The nature and form of an action for breach of a promise to marriage is contractual.  Generally, an action for breach of promise to marriage is not considered as injury for a tortuous claim.  However, when the remedy claimed is in the nature of damages for breach, proceedings initiated is in the nature of tort[i].

Recoverable damages in a breach of promise to marriage include compensatory damages as well.  Compensatory damages are claimed for injury to the feelings and health of a plaintiff as well as injury to his/ her reputation.  A plaintiff may also recover damages for any financial loss resulting from the breach, comparable to recovery in a breach of any other contract action, in addition to compensation for loss of advantages that would have stemmed from a marital relationship with the defendant.  An aggrieved party can also seek recovery losses sustained from expenditures made in preparation for the marriage. In awarding damages, a court will also consider the monetary value of a marriage which could have provided a house to an aggrieved party.  Moreover a court must consider the pecuniary and social standing of a defendant as demonstrative of the condition of life that a plaintiff would have received by the marriage[ii].

In an action for breach of promise to marry, there can be no hard and fast rule of damages.  The amount of damages to be given in a breach of promise to marriage is the court’s discretion.  And the discretion is not so absolute as to be independent of a consideration of the evidence.  The discretion is to be exercised with regard to all the circumstances of the particular case.  The verdict must not be influenced by prejudice, passion, or corruption[iii].

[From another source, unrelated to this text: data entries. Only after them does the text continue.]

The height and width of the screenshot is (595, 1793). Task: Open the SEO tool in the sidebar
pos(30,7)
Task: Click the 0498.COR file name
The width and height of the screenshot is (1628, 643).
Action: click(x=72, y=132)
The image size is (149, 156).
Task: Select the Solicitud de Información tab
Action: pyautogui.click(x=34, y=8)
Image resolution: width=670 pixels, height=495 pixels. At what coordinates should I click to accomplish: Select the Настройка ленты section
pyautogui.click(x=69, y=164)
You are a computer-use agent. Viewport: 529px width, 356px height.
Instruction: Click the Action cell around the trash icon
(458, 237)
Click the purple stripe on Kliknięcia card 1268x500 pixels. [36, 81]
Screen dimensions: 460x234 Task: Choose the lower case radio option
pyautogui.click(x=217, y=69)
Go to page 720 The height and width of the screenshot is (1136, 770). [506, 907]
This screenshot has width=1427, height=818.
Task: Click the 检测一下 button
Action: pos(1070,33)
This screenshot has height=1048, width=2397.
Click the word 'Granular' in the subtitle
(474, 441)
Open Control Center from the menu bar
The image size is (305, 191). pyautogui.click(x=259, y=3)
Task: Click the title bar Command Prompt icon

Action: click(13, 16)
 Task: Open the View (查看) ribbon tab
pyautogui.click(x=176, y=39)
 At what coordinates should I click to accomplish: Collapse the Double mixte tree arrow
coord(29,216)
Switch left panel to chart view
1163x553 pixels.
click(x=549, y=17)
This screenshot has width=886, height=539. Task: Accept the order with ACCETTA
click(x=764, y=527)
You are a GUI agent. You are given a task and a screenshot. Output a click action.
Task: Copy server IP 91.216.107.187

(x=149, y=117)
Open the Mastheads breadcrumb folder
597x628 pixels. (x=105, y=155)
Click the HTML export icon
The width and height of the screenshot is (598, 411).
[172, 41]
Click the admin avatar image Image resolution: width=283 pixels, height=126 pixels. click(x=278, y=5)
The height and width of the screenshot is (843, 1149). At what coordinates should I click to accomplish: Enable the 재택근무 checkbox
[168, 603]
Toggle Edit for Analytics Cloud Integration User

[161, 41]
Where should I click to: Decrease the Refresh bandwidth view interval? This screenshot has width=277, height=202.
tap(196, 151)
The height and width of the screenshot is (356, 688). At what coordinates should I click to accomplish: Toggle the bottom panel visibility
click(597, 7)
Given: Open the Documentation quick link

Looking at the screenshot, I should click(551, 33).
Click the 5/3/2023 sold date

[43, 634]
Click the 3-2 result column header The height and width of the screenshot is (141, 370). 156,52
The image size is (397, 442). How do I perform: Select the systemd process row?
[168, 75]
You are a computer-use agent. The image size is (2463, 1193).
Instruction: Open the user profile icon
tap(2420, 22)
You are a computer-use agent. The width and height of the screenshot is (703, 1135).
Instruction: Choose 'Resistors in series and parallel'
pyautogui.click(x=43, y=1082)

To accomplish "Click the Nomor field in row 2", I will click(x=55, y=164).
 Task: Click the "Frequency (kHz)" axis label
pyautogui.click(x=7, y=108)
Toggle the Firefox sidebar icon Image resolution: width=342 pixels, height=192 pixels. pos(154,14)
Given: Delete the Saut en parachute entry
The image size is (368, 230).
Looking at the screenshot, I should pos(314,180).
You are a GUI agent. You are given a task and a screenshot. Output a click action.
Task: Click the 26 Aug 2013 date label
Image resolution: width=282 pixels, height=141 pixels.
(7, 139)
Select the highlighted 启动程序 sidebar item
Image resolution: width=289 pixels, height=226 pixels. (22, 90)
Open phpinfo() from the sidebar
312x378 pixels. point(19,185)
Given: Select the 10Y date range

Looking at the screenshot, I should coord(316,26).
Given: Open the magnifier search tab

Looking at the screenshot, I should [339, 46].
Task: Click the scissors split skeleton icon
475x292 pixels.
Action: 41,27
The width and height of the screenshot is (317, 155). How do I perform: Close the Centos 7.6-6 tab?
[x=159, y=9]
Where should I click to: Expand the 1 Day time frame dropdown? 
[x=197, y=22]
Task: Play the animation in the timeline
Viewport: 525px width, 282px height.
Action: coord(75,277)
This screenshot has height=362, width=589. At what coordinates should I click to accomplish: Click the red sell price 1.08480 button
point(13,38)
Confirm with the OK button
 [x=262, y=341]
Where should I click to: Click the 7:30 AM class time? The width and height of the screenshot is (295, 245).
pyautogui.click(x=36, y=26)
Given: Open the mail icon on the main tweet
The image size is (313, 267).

In awarding damages for breach, a court will take into consideration the following facts:

  • injury to the plaintiff’s health;
  • effect of the breach on plaintiff’s feelings;
  • plaintiff’s mental suffering;
  • plaintiff’s wounded pride;
  • plaintiff’s humiliation, pain, and mortification; and
  • loss of the pecuniary benefits of a promise to marry.

In a breach of promise action in aggravation of the damages, sexual intercourse and pregnancy may be proved and considered.  When a defendant falsely charges a plaintiff with unchastity, a court can award aggravated damages.

In states where an action for breach of promise to marry can be maintained, exemplary; punitive; or vindictive damages are given by way of punishment for the wrong committed by the defendant.  Such punishment is awarded with a view of deterring others from like offences[iv]. Exemplary damages are generally given as a punishment where torts are committed with fraud, actual malice, or deliberate violence or oppression, or where the defendant acts willfully, or with such gross negligence as to indicate a wanton disregard of the rights of others[v].

A defendant in an action for a breach of promise to marry can in the mitigation of punitive damages prove any facts that will demonstrate that his/ her motive in breaking the promise was not bad.  Additionally, s/he can prove that his/or her conduct was neither cruel nor malicious.

However, the fact that a plaintiff in a suit for damages for breach of promise to marry has succeeded in procuring another husband, does not compensate her for the injury done her by the defendant.  Such a fact cannot avail him/her a satisfaction and discharge of damages[vi].

[i] Stanard v. Bolin, 88 Wn.2d 614 (Wash. 1977).

[ii] Fisher v. Barber, 62 Tex. Civ. App. 34 (Tex. Civ. App. 1910).

[iii] Chellis v. Chapman, 125 N.Y. 214 (N.Y. 1891).

[iv] Spellman v. Richmond & Danville R.R. Co., 35 S.C. 475, 488 (S.C. 1892).

[v] Hanewacker v. Ferman, 152 Ill. 321, 325 (Ill. 1894).

[vi] Fisher v. Barber, 62 Tex. Civ. App. 34 (Tex. Civ. App. 1910).